4 serat polimer dengan diameter berukuran nanometer menggunakan larutan polimer, baik polimer alami maupun sintetis. Nanofiber hasil electrospinning juga menawarkan beberapa keunggulan seperti, rasio permukaan volum yang tinggi, kelenturan untuk menyesuaikan diri dengan berbagai ukuran dan bentuk serta kemampuan untuk mengendalikan komposisi serat Mengingat fleksibilitas electrospinning untuk menghasilkan nanofiber berpori terbuat dari bahan yang berbeda, maka telah ditemukan kemungkinan penggunaannya diberbagai bidang mulai dari kesehatan, bioteknologi, energi terbarukan, filtrasi, biomedis, farmasi, elektronik optik, dan lingkungan. Penelitian tentang nanofiber dengan menggunakan metode electrospinning telah banyak dilakukan. Namun masih banyak potensi dari polimer yang masih belum terungkap (Setiawan, 2015). Secara keseluruhan, teknik ini adalah teknik yang dapat diandalkan dan sederhana untuk menghasilkan nanofiber dari berbagai polimer. Salah satu manfaat pembuatan serat polimer berskala nano (polymer nanofibers) dengan metode electrospinning sebagai adsorben (Aliabadi dkk., 2014; Li dkk., 2013; Dai dkk., 2011; Wang dkk., 2011; Zhang dkk., 2010; Heidari dkk., 2013). Akan tetapi, penelitian terkait pembuatan nanofiber dari bahan polimer alam seperti kitosan dan pektin sebagai adsorben zat warna, khususnya biru metilen dengan metode electrospinning masih relatif sedikit yang dilaporkan. Oleh karena itu, pada penelitian ini akan dilakukan pembuatan nanofiber komposit dari biopolimer kitosan-pektin yang dipadukan dengan PVA sebagai polimer pendukung dengan metode electrospinning dan aplikasinya sebagai adsorben pada zat warna biru metilen. Secara umum, dalam penelitian ini ada dua tahap eksperimen yang dilakukan. Tahap pertama adalah pembuatan nanofiber kitosan-pektin yang dipadukan dengan PVA dengan metode electrospinning. Tahap kedua adalah penggunaan nanofiber komposit sebagai adsorben pada zat warna biru metilen. Variasi waktu kontak, ph larutan, konsentrasi awal adsorbat adalah parameter yang ditinjau selama proses adsorpsi, serta dilakukan juga kajian desorpsinya.

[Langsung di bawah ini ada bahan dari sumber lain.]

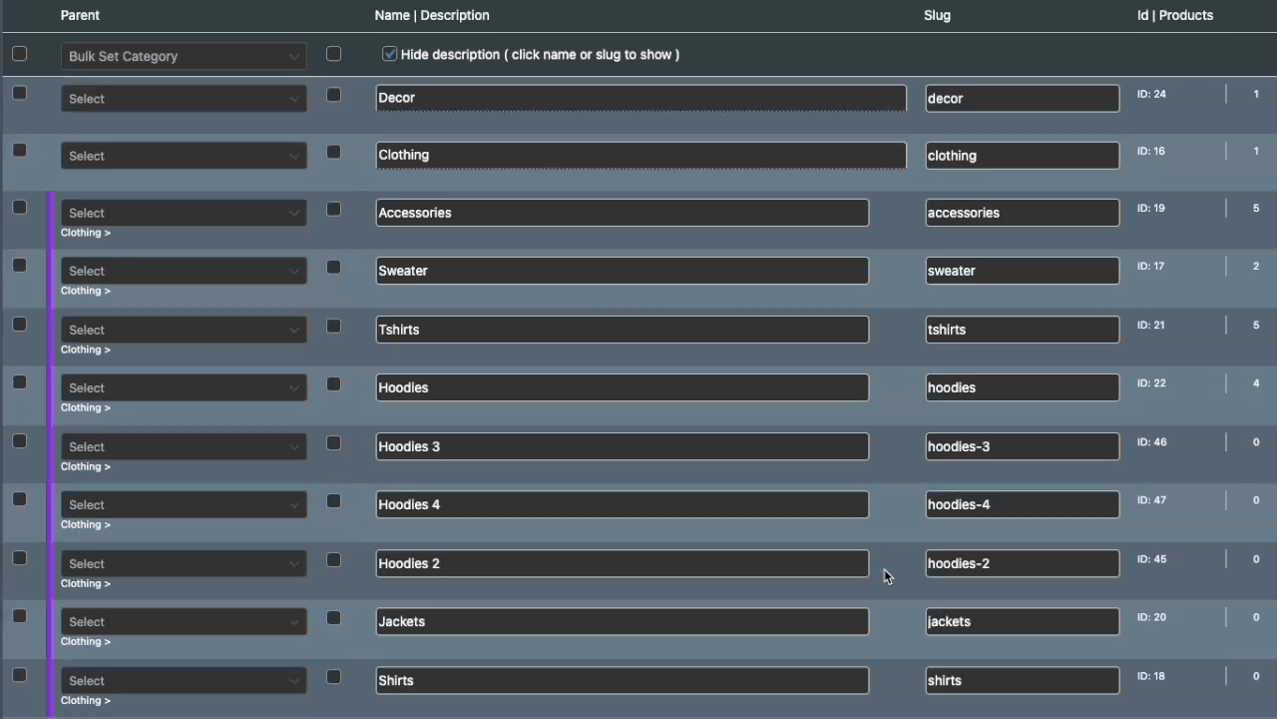This screenshot has height=719, width=1277.
Task: Click the Id | Products column header
Action: pos(1175,15)
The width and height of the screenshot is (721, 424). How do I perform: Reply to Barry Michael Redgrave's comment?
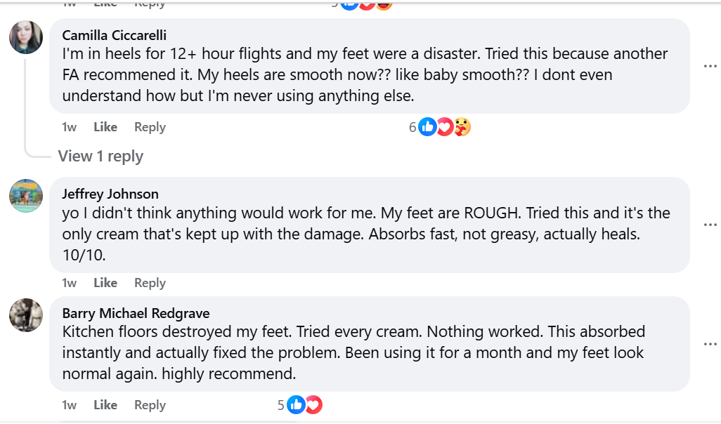coord(150,405)
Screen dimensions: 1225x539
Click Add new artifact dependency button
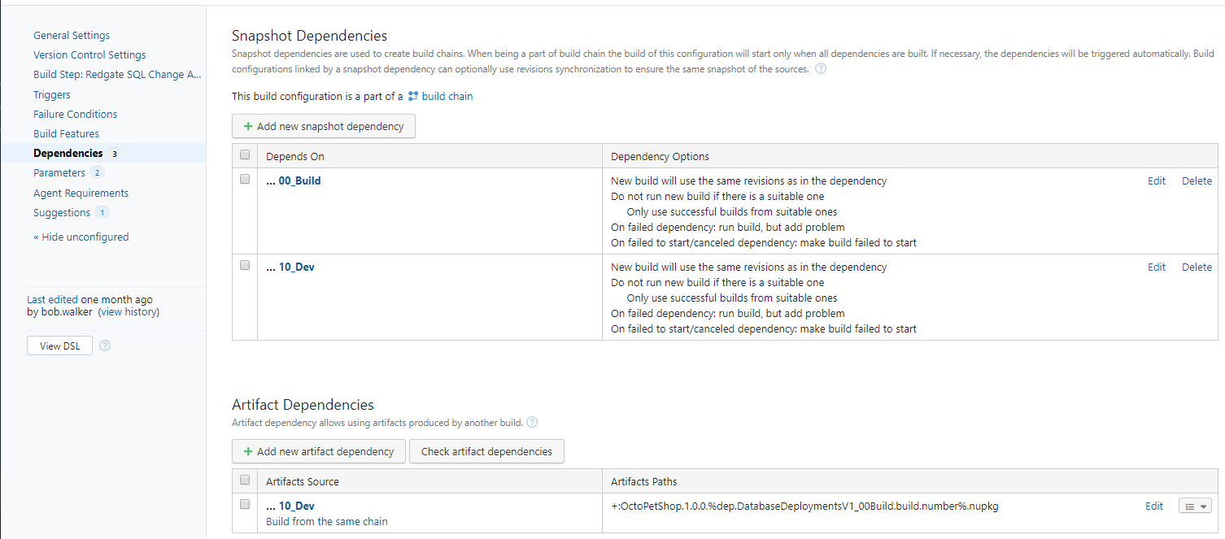pyautogui.click(x=318, y=452)
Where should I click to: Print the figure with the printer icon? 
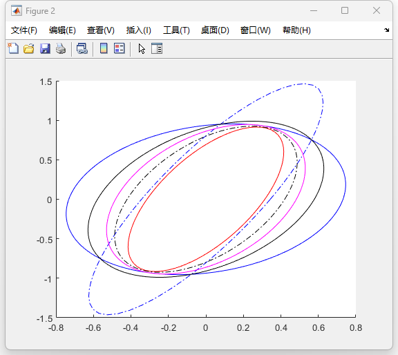click(x=61, y=48)
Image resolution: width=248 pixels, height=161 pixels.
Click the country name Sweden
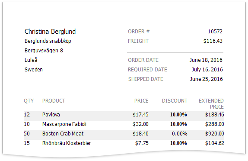click(x=34, y=70)
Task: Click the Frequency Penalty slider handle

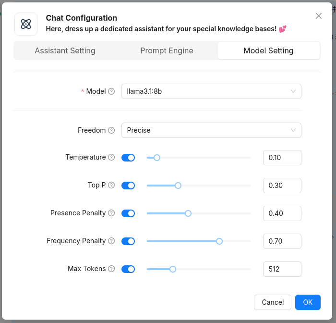Action: coord(219,241)
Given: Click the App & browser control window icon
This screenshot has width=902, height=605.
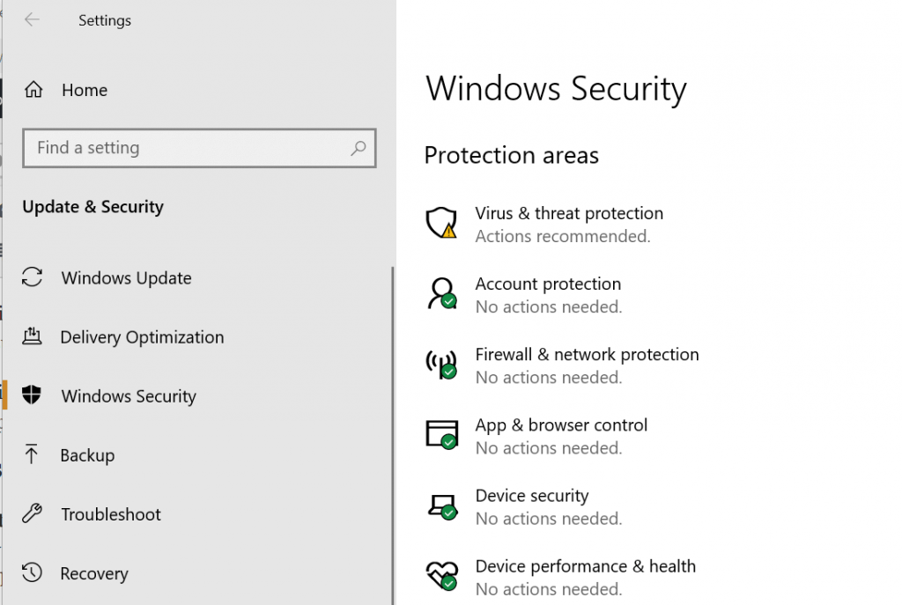Looking at the screenshot, I should [x=442, y=435].
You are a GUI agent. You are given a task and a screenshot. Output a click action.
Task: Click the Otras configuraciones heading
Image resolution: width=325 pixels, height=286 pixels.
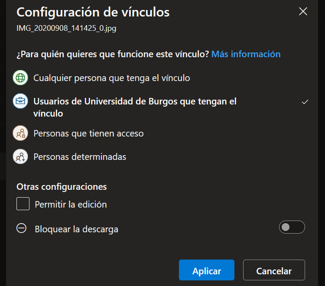point(62,186)
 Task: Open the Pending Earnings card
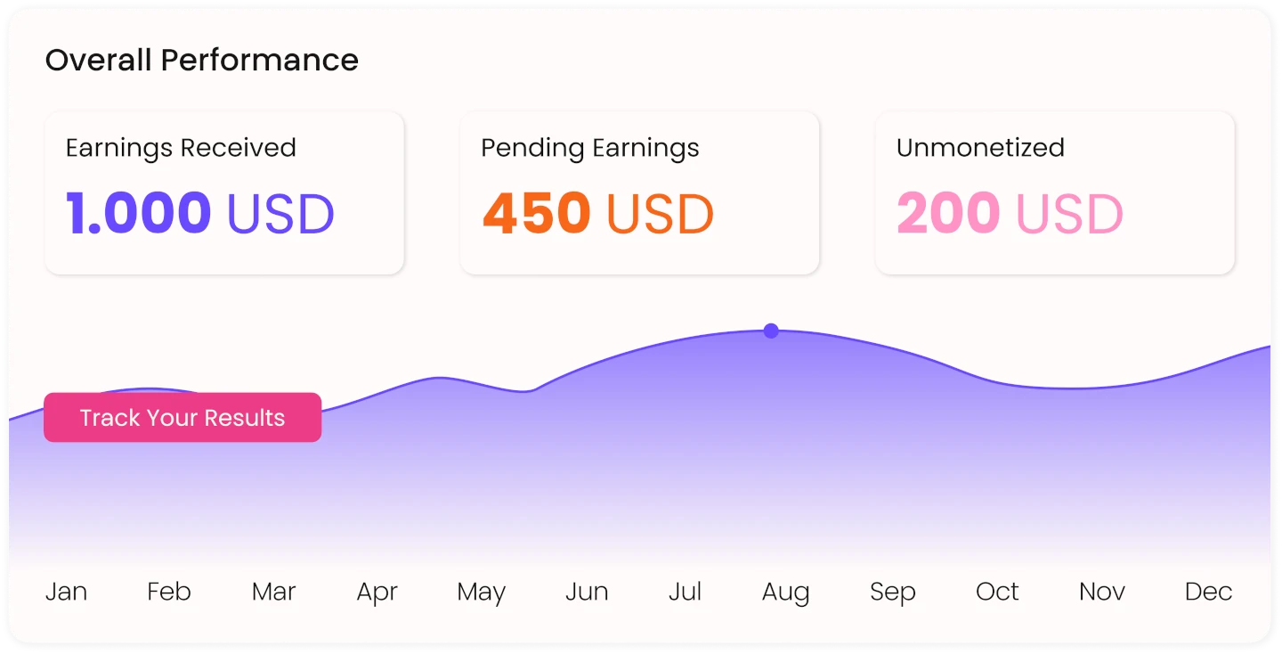click(639, 192)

5 I.2 Tujuan Penelitian Berdasarkan latar belakang diatas, tujuan dari penelitian ini adalah: 1. Mempelajari cara pembuatan nanofiber paduan kitosan-pektin-pva dengan metode electrospinning. 2. Mengetahui komposisi kitosan-pektin-pva yang dapat digunakan sebagai adsorben biru metilen. 3. Mengetahui model isoterm yang sesuai dalam kajian adsorpsi biru metilen pada nanofiber paduan kitosan-pektin-pva. 1.3 Manfaat Penelitian Penelitian ini diharapkan dapat memberikan manfaat dalam bidang ilmu pengetahuan dan teknologi serta dapat memberikan informasi kepada para peneliti lain tentang pemanfaatan bahan polisakarida alam untuk pembuatan nanofiber dengan electrospinning dan aplikasinya sebagai adsorben zat warna.